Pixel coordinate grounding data
--

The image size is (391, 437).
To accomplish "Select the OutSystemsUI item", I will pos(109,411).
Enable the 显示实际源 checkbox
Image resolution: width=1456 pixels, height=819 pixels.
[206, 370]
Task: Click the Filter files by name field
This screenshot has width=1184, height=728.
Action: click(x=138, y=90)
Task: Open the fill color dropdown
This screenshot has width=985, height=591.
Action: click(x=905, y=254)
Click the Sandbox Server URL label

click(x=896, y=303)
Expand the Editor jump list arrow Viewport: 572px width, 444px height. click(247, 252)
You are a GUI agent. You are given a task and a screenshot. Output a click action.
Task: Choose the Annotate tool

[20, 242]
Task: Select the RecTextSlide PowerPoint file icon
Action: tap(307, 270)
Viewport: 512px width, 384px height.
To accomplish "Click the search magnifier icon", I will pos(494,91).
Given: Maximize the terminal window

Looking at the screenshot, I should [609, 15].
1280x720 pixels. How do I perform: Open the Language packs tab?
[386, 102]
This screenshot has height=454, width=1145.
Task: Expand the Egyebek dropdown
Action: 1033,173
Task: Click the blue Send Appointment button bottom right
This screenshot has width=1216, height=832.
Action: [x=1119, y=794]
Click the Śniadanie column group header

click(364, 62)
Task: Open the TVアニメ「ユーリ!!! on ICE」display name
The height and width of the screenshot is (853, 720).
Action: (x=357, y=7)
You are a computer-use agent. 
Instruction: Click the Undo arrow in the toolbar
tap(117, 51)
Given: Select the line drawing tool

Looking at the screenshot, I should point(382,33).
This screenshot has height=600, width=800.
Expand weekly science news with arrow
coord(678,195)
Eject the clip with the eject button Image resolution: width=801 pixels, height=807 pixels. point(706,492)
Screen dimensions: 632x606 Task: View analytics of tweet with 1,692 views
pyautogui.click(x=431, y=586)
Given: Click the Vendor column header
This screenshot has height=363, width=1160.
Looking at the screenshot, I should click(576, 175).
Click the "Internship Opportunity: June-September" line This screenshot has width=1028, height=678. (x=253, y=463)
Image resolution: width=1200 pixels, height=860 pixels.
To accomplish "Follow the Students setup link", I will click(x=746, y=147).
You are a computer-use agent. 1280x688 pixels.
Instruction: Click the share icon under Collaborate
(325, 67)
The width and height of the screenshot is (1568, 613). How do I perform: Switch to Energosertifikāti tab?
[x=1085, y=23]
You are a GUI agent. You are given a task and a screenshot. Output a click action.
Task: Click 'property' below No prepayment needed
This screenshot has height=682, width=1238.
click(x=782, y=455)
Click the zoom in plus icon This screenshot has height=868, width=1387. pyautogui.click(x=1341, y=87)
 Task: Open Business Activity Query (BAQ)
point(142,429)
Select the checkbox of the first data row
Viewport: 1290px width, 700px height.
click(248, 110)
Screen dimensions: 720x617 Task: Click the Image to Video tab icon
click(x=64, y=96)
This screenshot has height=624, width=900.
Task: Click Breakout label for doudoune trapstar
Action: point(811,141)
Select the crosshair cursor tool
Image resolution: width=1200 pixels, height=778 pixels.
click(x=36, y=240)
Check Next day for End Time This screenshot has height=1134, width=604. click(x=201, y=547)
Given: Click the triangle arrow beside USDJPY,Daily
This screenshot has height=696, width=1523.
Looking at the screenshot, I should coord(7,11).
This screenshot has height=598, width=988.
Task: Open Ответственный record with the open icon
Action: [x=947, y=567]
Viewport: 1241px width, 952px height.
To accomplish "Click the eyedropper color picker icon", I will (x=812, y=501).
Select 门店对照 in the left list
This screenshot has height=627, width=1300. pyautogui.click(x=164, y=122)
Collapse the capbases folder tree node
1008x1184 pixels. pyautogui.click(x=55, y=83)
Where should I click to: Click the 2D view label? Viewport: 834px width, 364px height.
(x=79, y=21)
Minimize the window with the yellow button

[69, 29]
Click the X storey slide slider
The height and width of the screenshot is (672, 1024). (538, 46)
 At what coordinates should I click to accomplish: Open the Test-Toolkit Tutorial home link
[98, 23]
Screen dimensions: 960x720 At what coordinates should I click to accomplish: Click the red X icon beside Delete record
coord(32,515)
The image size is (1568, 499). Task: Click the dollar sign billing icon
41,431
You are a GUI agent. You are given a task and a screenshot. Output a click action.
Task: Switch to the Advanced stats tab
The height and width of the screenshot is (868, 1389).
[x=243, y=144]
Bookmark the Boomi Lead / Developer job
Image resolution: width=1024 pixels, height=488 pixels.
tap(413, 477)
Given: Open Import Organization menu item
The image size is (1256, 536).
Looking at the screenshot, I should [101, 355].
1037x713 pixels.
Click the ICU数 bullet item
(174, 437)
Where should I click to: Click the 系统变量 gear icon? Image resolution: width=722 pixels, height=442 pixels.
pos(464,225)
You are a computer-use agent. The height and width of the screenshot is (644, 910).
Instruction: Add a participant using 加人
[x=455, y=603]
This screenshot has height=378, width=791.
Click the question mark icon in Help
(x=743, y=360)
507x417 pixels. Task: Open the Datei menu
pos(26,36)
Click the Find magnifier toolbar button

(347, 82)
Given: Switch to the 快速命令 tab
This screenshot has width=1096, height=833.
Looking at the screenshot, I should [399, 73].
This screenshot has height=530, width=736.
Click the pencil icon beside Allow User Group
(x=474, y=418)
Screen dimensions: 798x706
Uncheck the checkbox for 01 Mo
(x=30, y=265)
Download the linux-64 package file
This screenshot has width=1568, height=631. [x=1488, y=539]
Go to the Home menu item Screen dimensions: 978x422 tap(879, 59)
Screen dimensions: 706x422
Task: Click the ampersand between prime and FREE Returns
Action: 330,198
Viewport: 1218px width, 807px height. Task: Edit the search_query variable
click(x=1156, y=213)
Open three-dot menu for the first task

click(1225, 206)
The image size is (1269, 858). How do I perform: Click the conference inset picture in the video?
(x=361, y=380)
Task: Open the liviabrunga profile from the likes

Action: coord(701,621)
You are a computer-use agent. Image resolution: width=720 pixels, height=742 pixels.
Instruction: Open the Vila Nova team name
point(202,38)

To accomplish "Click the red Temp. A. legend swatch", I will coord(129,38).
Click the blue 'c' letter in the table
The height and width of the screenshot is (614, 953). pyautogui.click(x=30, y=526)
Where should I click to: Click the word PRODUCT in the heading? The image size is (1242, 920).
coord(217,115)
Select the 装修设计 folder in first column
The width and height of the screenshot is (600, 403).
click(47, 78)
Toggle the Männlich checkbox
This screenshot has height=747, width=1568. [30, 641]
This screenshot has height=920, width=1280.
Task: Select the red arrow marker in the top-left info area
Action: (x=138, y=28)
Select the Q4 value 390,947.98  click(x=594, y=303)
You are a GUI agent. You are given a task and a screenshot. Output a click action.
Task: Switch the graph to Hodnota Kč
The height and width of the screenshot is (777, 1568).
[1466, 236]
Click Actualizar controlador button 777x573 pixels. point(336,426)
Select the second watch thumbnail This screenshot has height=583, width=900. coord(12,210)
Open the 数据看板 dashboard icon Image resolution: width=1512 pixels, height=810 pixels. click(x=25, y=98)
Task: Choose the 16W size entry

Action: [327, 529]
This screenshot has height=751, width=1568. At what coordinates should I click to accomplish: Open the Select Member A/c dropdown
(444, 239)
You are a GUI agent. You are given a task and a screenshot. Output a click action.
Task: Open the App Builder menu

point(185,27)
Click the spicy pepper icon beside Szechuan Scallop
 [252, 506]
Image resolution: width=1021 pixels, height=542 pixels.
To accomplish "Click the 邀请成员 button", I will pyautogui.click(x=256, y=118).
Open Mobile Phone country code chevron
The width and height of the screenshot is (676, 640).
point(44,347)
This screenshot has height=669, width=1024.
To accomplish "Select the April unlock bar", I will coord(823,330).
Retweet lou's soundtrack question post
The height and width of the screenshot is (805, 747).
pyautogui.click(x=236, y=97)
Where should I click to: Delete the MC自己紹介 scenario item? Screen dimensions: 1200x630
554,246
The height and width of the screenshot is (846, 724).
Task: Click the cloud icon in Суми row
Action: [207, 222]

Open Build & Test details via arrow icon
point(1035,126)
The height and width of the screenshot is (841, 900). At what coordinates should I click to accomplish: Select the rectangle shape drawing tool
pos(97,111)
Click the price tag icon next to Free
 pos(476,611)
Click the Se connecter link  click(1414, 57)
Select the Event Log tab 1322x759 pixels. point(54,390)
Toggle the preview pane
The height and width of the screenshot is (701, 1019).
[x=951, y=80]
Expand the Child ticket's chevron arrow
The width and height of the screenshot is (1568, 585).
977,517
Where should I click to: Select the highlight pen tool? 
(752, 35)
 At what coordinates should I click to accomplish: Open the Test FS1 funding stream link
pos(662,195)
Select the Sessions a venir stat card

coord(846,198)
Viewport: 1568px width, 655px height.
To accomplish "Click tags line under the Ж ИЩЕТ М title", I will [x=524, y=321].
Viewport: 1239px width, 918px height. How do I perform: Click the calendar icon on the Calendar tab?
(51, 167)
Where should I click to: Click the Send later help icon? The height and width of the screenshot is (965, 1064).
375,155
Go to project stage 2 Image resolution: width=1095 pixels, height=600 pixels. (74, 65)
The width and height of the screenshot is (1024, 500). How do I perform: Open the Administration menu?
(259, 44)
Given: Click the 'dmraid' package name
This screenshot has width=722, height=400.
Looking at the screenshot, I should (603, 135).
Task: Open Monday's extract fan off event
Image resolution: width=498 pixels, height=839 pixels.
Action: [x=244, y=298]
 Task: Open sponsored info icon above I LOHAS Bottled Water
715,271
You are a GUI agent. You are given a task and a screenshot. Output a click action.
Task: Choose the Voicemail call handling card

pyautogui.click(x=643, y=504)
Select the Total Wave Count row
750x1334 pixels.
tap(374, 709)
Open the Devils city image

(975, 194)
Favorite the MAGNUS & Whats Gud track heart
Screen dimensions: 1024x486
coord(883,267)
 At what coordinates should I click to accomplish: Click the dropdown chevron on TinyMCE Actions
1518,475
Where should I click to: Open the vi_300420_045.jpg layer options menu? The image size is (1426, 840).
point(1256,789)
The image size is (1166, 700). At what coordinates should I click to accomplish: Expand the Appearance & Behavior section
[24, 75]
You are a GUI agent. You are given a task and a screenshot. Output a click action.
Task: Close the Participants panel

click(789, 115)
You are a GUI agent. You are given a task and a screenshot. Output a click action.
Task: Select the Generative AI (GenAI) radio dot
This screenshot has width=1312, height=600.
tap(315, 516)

--

__ACTIVITY__.
What you return must be the lines above that run from the line with "This screenshot has height=363, width=1160." to the line with "You are a computer-use agent. 1280x688", inclusive, each copied exactly.

__RESPONSE AREA__.
This screenshot has height=363, width=1160.
Looking at the screenshot, I should click(576, 175).
Click the "Internship Opportunity: June-September" line This screenshot has width=1028, height=678. (x=253, y=463)
Image resolution: width=1200 pixels, height=860 pixels.
To accomplish "Follow the Students setup link", I will click(x=746, y=147).
You are a computer-use agent. 1280x688 pixels.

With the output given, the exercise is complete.